Project Funding Replaces Basic Funding: Culture on Probation

The advances against Public Netbase were representative of a re-structuring of cultural sponsorship in Austria. A large number of groups saw their basic financing removed, forfeiting possibilities of long-term independent work. With applications for funding to the State Secretary for Art becoming more frequent, the latter's possibilities of influencing the content of culture increased. Martin Wassermair: "Netbase was one of the most famous, most widely known and earliest victims. Netbase was made an example of the new cultural policy". This single-out strategy was an official component of Austrian art and culture sponsorship. It was not by coincidence that ÖVP politician Andreas Khol, President of the National Council, had promised to "separate the bucks from the sheep" in a parliamentary debate on subsidy cuts for civil society initiatives.

Privatization and "Netbase, Inc."

In addition, the strategies adopted against Public Netbase bespoke an understanding of culture and information as merchandise, with little use for the demands of an open culture and free access to knowledge by new technologies. Both Public Netbase representatives identify this as the "logic of privatization, putting the private sector above the state"; A logic according to which private providers do everything better, and implying that "people should turn to private providers such as Chello or GMX if they want to do an art project". Oddly enough, federal politicians continuously accused Public Netbase of being a profit-orientated company not worthy of public subsidies.

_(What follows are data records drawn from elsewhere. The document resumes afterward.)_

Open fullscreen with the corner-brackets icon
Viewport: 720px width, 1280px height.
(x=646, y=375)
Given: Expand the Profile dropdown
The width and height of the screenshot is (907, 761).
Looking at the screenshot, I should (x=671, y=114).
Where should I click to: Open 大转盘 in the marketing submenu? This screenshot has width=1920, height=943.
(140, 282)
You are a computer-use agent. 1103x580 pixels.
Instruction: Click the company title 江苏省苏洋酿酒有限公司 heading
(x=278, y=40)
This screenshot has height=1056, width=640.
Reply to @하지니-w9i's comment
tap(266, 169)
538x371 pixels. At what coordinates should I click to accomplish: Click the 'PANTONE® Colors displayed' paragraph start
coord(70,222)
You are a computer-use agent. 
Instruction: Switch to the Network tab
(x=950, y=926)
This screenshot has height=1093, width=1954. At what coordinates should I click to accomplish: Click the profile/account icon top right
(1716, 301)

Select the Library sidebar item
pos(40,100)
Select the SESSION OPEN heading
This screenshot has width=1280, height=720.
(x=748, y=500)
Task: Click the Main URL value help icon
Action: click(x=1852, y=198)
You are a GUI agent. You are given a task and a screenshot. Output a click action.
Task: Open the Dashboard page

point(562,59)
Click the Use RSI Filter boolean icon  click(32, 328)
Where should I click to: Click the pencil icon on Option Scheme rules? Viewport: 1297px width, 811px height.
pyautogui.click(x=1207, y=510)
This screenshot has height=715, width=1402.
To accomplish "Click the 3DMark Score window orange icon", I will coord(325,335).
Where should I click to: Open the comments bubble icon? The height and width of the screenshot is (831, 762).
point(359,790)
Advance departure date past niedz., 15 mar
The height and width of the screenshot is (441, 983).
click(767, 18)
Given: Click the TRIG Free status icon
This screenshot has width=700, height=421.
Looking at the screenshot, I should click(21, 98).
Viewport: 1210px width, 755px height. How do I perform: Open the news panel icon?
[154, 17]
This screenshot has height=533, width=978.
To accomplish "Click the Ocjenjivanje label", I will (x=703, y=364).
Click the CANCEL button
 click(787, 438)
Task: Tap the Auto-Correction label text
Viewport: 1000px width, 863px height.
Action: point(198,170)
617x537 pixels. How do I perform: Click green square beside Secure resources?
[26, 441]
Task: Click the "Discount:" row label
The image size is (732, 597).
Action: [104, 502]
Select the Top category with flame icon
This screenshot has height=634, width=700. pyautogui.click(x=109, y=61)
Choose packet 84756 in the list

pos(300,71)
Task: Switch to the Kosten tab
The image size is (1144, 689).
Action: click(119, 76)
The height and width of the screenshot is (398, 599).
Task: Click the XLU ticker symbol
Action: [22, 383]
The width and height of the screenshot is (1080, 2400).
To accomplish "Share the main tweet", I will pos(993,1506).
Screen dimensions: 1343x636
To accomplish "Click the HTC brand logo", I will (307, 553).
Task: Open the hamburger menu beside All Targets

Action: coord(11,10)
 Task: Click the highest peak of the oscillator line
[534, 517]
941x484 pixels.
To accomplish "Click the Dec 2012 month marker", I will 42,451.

This campaign sent ripples into the municipal politics of Vienna, raising suspicions and preparing the ground for the city's posterior position according to which free server access for cultural workers would not require any subsidies.

5. THE CITY OF VIENNA AND THE EXCESS OF PUBLIC

Social Democrat Support: Dissidence as Election Campaign Accessory

As the attacks against Public Netbase continued and federal subsidies were nullified, the City of Vienna stepped in as sponsor. It was during the municipal election campaign of 2001 in particular, with federal issues dominating the agenda even more than usual, that the governing Social Democrats prominently backed Public Netbase. Martin Wassermair recalls rallies in which it was claimed that "the City of Vienna will not allow the Federal Government to destroy critical projects such as Public Netbase. Only two years later, this statement was worth nothing". Indeed, the activities of the critical public and committed civil society received a positive feedback only as long as they could be used in the oppositional politics of the SPÖ, or did at least not contradict them. However, once Netbase's work had moved into the public space of Vienna and local potentials of participation and articulation became important themes, the previous
democratic consciousness soon reached its limits.

Electional Dynamics: Independent Education vs. Party Squabbles

Wahlkabine.at was a civic education project probing the statements of political parties for their agreement with the users' demands. According to Martin Wassermair this project, a simulated online election booth, contributed to a decisive mood change. "The Viennese had begun to divide the world into friendly and hostile projects. Hostile projects were rejected." In this type of thinking, critical projects are typically associated with the competing party. In the city of waltz, independent positions were apparently considered as tactless. Incensed officials told Konrad Becker that the online election tool did not render the "right" results. "Once you are caught in a swirl of political conflict", Martin Wassermair remarks, "it becomes impossible to convince people with factual arguments, such as the quality of the Nikeground project, the quality of the Wahlkabine project, and many others".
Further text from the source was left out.